WHAT YOU ARE ASKED TO DO
The entries that follow include a run beginning at the line with "Te huur Noordeinde 128 D (609, 912)" and ending at the line with "Geschenkideen zur Weihnachtszeit (55, 1661)"; restate that run word for word and leave the rest out.

-- RECORDS FOR PROCESSING follows --

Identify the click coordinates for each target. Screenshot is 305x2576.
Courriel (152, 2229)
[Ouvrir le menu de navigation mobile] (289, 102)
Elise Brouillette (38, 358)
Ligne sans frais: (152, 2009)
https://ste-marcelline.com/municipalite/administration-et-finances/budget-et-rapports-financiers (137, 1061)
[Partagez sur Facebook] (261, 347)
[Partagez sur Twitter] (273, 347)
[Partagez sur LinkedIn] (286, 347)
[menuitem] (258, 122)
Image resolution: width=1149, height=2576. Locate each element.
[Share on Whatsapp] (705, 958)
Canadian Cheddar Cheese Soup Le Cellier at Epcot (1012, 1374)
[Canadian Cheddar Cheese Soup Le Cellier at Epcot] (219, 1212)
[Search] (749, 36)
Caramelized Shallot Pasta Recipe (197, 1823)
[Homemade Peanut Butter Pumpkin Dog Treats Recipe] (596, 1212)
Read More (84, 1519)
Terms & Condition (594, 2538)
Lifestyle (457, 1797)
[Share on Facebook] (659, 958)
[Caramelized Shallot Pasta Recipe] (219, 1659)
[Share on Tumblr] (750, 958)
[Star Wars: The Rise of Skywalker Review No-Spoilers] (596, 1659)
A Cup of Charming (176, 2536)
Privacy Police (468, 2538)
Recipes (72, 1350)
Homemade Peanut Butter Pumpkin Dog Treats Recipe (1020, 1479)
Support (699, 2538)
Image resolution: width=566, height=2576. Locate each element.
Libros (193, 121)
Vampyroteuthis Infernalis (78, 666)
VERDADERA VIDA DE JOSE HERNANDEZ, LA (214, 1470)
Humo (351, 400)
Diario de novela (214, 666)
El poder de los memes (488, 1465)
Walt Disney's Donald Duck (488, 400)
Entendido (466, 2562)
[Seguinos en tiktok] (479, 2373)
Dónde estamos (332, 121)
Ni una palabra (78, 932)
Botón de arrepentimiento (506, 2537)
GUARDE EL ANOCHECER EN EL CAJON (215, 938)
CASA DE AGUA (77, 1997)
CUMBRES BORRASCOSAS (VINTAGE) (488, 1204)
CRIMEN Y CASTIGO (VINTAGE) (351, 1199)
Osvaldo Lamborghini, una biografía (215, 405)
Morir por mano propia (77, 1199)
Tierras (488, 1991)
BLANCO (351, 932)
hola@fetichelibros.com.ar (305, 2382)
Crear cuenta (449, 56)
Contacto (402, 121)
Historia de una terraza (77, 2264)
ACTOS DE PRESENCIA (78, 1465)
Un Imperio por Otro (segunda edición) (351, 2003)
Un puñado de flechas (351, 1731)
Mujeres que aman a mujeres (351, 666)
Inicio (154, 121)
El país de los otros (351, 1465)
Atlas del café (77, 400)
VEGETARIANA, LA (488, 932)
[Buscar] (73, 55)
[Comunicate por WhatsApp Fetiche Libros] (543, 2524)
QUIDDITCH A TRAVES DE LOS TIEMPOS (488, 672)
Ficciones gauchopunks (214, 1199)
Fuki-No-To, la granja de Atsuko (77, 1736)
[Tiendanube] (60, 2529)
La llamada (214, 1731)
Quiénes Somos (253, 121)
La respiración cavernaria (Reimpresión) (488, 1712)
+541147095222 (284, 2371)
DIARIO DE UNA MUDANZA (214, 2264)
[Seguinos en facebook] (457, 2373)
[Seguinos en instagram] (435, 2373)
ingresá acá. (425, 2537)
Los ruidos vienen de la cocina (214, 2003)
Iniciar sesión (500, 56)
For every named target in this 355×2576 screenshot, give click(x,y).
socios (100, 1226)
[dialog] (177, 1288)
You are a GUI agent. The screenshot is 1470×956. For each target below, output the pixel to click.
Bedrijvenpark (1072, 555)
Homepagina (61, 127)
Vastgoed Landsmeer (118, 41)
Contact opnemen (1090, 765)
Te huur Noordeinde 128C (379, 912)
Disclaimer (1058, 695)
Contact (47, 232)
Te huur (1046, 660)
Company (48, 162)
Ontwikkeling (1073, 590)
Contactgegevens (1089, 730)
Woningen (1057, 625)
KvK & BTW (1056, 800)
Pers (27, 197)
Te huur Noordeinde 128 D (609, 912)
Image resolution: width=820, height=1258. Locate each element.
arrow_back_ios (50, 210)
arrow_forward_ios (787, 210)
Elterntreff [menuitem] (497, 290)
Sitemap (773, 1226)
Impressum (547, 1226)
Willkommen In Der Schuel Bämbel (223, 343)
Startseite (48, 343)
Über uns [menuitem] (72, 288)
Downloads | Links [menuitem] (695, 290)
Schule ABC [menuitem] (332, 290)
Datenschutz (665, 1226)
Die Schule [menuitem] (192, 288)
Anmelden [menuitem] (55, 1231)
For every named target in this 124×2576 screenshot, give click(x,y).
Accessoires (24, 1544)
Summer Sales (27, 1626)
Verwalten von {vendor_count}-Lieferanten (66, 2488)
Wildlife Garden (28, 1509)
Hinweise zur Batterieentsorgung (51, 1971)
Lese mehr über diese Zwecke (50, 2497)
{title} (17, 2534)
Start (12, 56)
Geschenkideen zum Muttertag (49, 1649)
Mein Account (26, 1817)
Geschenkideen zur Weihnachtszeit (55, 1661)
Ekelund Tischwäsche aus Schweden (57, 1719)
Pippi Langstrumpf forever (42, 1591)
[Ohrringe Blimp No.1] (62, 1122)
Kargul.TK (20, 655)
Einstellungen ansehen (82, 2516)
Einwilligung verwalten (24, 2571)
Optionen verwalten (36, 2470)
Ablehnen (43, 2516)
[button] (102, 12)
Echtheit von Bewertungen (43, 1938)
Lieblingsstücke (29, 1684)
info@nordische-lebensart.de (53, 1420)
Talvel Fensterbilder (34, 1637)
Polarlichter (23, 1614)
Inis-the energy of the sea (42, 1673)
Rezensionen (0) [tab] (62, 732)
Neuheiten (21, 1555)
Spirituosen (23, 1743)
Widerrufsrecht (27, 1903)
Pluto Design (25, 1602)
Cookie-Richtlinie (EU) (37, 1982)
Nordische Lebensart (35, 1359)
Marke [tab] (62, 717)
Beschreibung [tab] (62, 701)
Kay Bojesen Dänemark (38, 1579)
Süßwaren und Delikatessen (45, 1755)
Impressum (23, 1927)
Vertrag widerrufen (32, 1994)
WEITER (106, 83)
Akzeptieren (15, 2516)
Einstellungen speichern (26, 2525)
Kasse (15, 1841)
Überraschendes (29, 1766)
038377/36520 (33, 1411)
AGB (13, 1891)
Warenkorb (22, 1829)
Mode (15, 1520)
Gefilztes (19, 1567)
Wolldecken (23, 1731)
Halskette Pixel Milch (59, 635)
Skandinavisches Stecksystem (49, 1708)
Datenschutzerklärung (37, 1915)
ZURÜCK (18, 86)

-- RECORDS FOR PROCESSING concluded --

SOLUTION TO THE PROBLEM
Te huur Noordeinde 128 D (609, 912)
Image resolution: width=820, height=1258. Locate each element.
arrow_back_ios (50, 210)
arrow_forward_ios (787, 210)
Elterntreff [menuitem] (497, 290)
Sitemap (773, 1226)
Impressum (547, 1226)
Willkommen In Der Schuel Bämbel (223, 343)
Startseite (48, 343)
Über uns [menuitem] (72, 288)
Downloads | Links [menuitem] (695, 290)
Schule ABC [menuitem] (332, 290)
Datenschutz (665, 1226)
Die Schule [menuitem] (192, 288)
Anmelden [menuitem] (55, 1231)
For every named target in this 124×2576 screenshot, give click(x,y).
Accessoires (24, 1544)
Summer Sales (27, 1626)
Verwalten von {vendor_count}-Lieferanten (66, 2488)
Wildlife Garden (28, 1509)
Hinweise zur Batterieentsorgung (51, 1971)
Lese mehr über diese Zwecke (50, 2497)
{title} (17, 2534)
Start (12, 56)
Geschenkideen zum Muttertag (49, 1649)
Mein Account (26, 1817)
Geschenkideen zur Weihnachtszeit (55, 1661)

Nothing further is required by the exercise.